I believe the path of least resistance is only problematic when players are competing among themselves, at which point using any means at all to improve the performance becomes "required". Otherwise, the easy path is often used to bypass things the player doesn't actually like, which is good - which is why many games even include some kind of limited use super-weapon that allows the player to bypass part of the game if he desires.
Of course, MMOs have a tendency to have the players competing among themselves all the time...
Regarding the cockpit/HUD debate, I think that there are muddying factors that make the case less clear-cut. Some people might find the cockpit ruins their immersion, or struggle with it in terms of eyesight/motion sickness. However, people who want the cockpit might find themselves abandoning it if it puts them at a significant disadvantage. The latter example is about the path of least resistance, but the former two aren't.
IMHO the best option in this specific case is to try to build into the cockpit view enough resources to even out the field. If the third person view has more spatial awareness, build into the cockpit view features to make it easier to detect anything important around the ship, enough to mostly, or completely, nullify the third person view advantage.

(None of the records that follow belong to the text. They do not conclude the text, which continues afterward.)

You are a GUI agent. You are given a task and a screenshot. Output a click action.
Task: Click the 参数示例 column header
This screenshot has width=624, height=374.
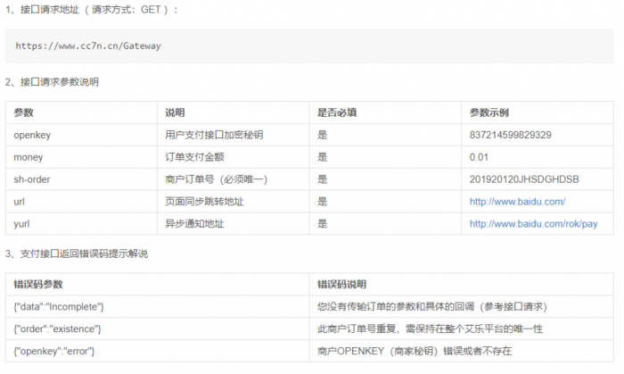(x=489, y=113)
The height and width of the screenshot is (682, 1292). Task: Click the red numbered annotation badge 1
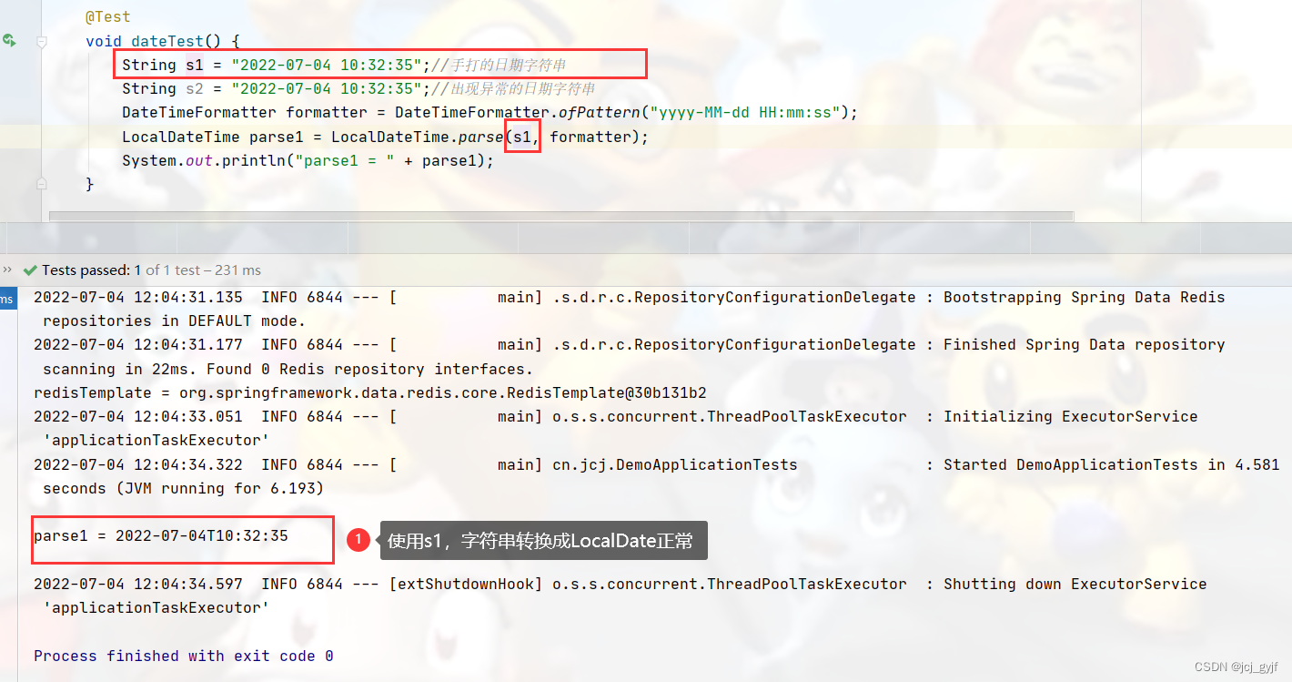tap(358, 539)
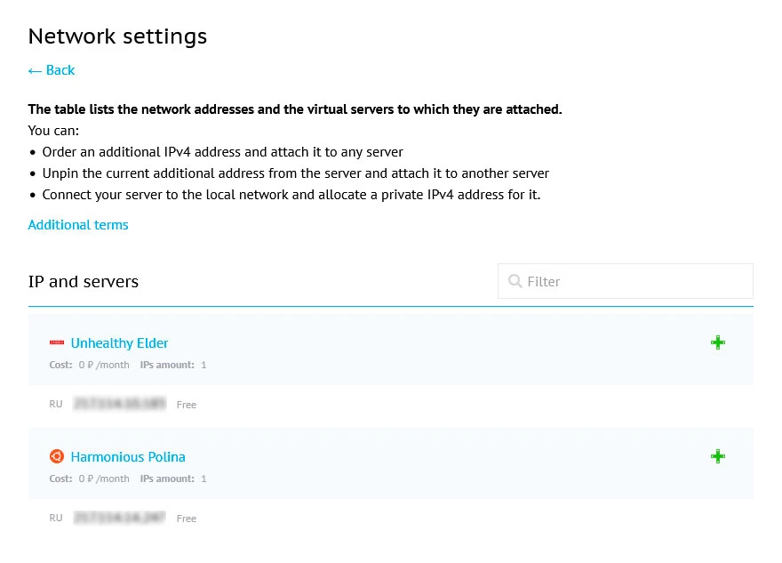782x563 pixels.
Task: Select the blurred IP address of Harmonious Polina
Action: [119, 518]
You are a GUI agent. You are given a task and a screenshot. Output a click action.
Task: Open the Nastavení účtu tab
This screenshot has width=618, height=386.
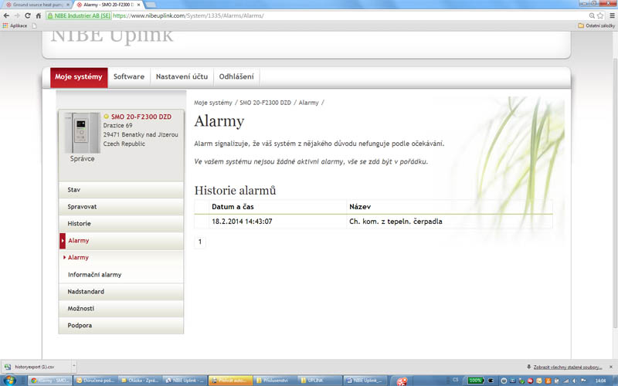(182, 76)
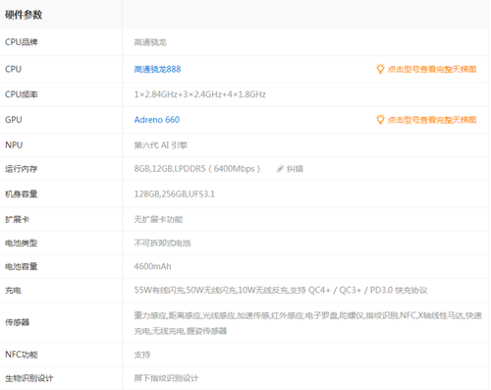Image resolution: width=491 pixels, height=390 pixels.
Task: Click the NPU value 第六代 AI 引擎
Action: 161,145
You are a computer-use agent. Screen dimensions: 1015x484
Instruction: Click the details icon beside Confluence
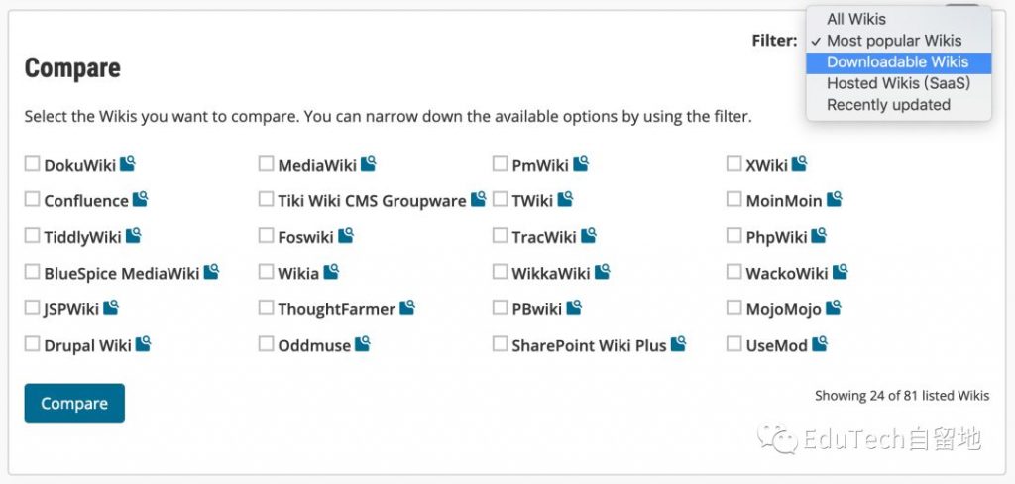coord(141,199)
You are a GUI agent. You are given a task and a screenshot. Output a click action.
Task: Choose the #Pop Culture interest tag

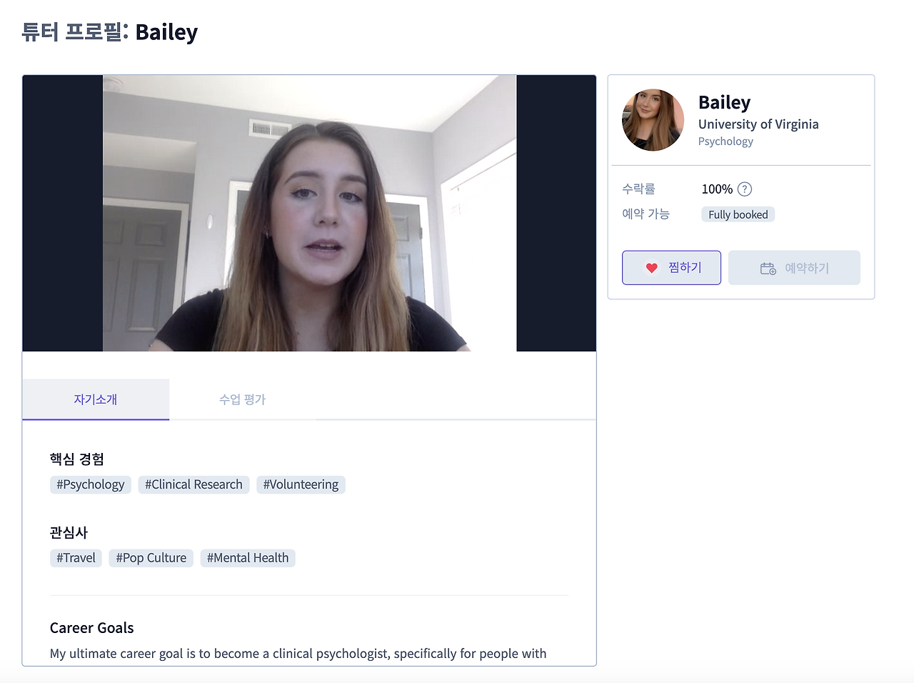tap(151, 558)
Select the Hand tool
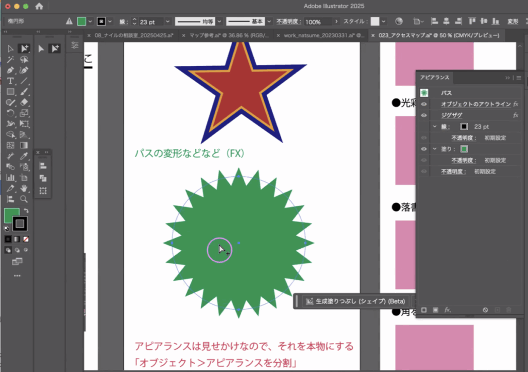Viewport: 528px width, 372px height. (x=24, y=188)
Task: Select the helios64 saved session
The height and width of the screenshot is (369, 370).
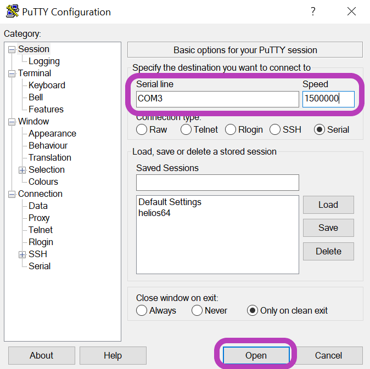Action: coord(154,213)
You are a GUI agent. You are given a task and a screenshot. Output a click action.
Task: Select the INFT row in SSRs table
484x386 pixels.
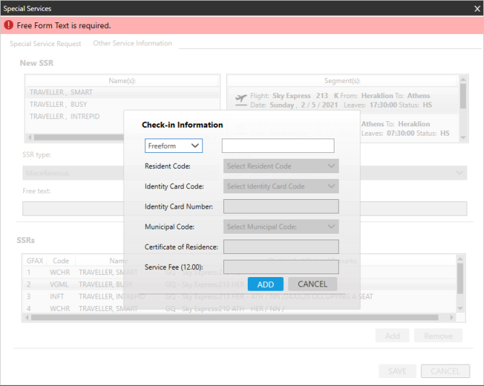click(x=61, y=297)
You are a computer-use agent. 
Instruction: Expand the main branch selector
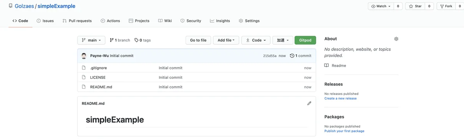91,40
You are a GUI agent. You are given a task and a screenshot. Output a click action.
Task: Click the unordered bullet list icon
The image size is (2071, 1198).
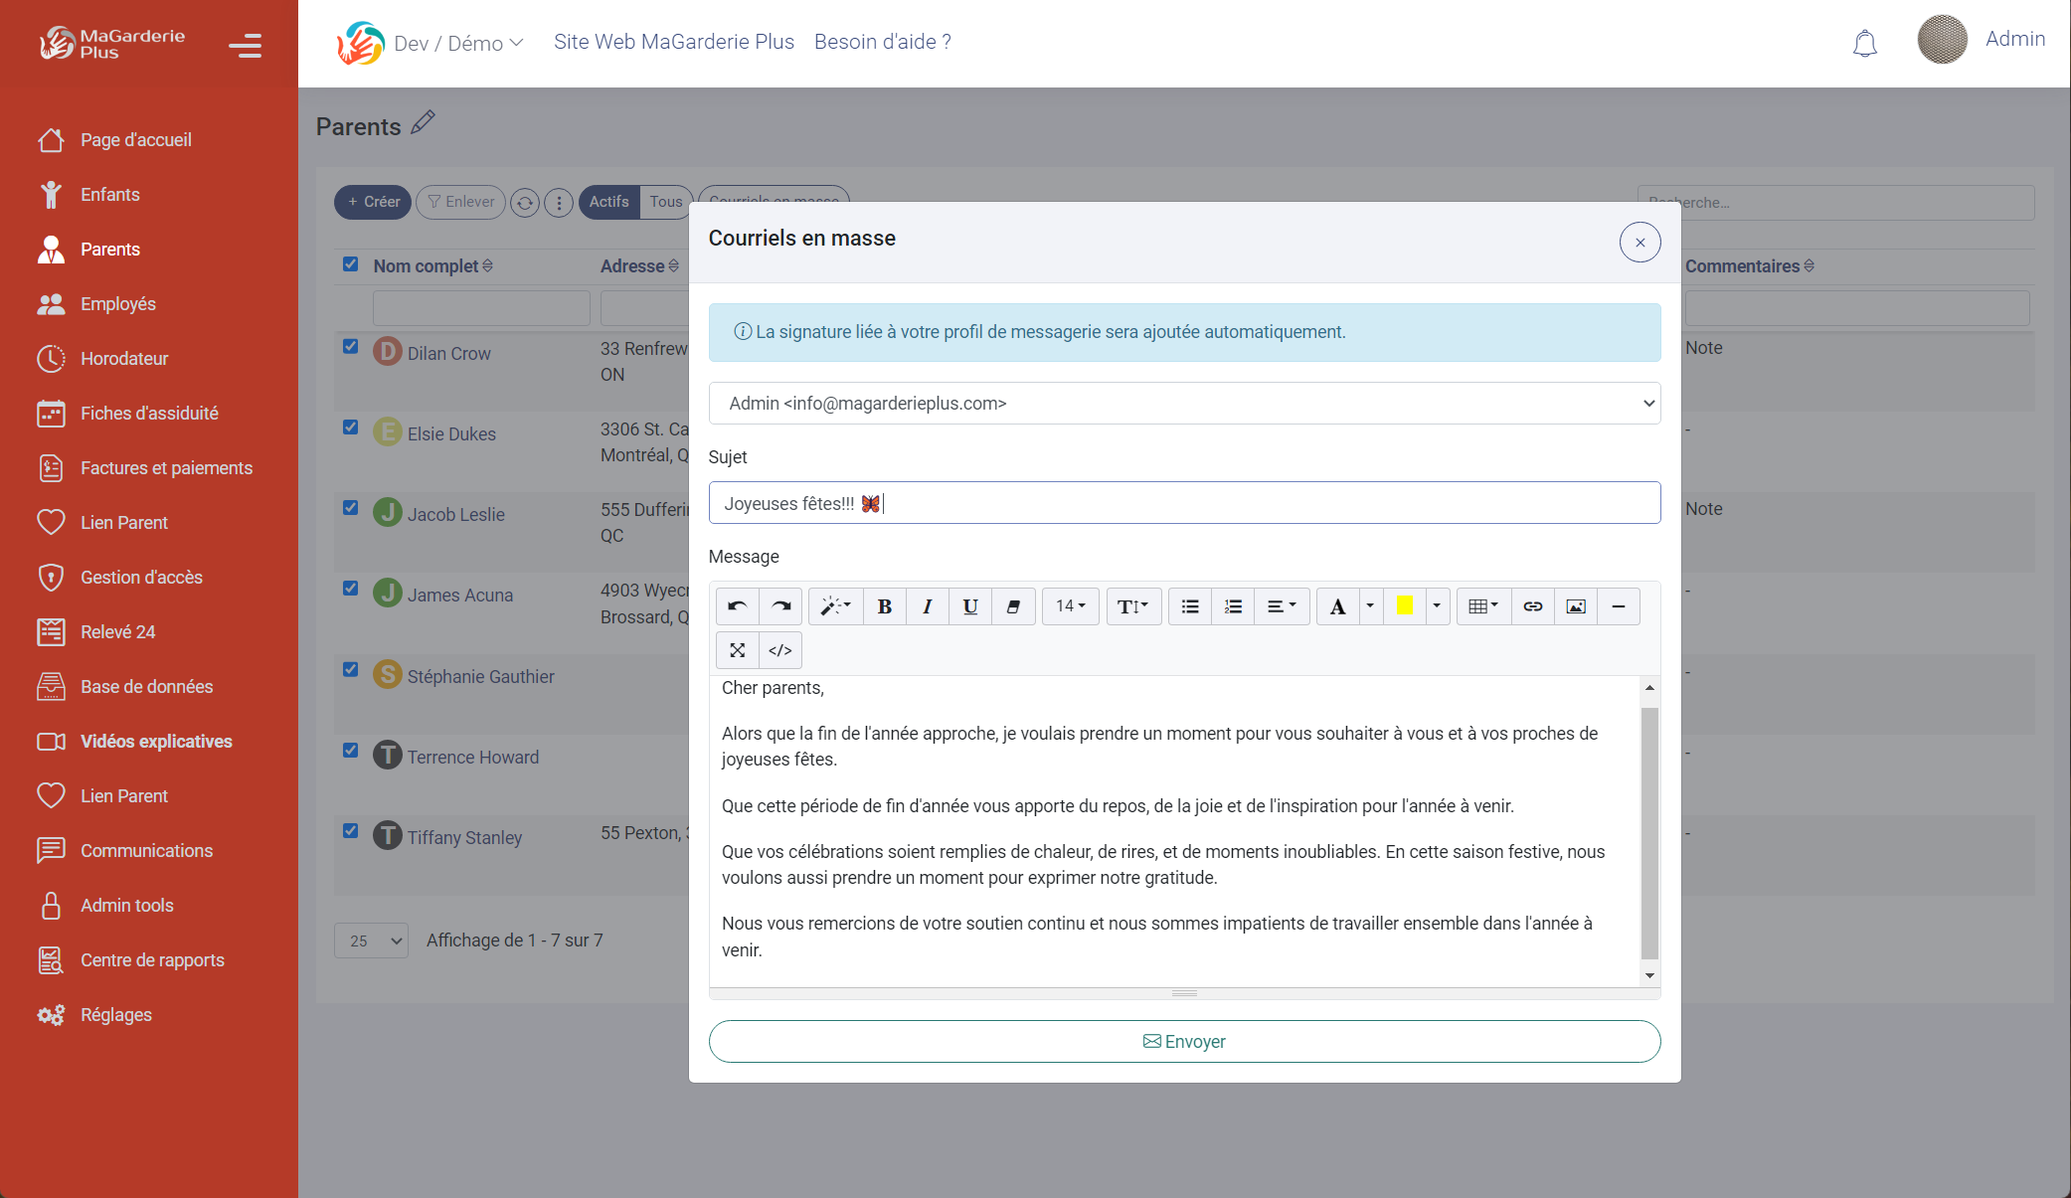point(1189,606)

Not only this should solve the problem, it's actually very realistic, given that whoever designed the ships in-lore would have attempted to provide this kind of advantage anyway (at least if he wants to sell his ships). After all, if we will have holographic displays for other kind of info, anything that the devs can think of to increase the spatial awareness inside the cockpit could effectively be created with the in-universe technology.
A lot of work has been done on managing real desire paths - figuring out how to detect and support them where possible, and how to redirect desire where necessary. Here are some solutions they use that might work in gaming:
- Measure what people actually do, then just put the path there. A/B testing is all well and good, but there's no substitute for old-fashioned observation
- If you can't put the path there, put something horrible there instead. A path with a rope keeping people in just makes it worse, but a path with a thicket of weeds either side makes people feel safe
- If you can't put something horrible there, educate people about the problem. Knowing that a single large group can damage soft wilderness ground beyond repair is enough to make most people do the right thing, so maybe knowing the cockpit is there to increase immersion will be enough to make us use it
I don't think the education example in the third solution is actually appropriate.
First, because saying that a player must use a certain view mode, which theoretically only affects himself, due to immersion is silly. As long as I'm not harming others, I will play in whichever way I find more fun, which can potentially include doing things that break immersion for myself. (I would avoid breaking immersion for other players, though, because I do see that as potentially harming them, or at least their experience.)
Second, because if it's something where a fair number of players engaging in the frowned upon behavior can make the game worse for everyone else, I don't think education alone is nearly enough. I think the education approach only proper for when you are still quite fine with a reasonable number of players doing the "forbidden" thing.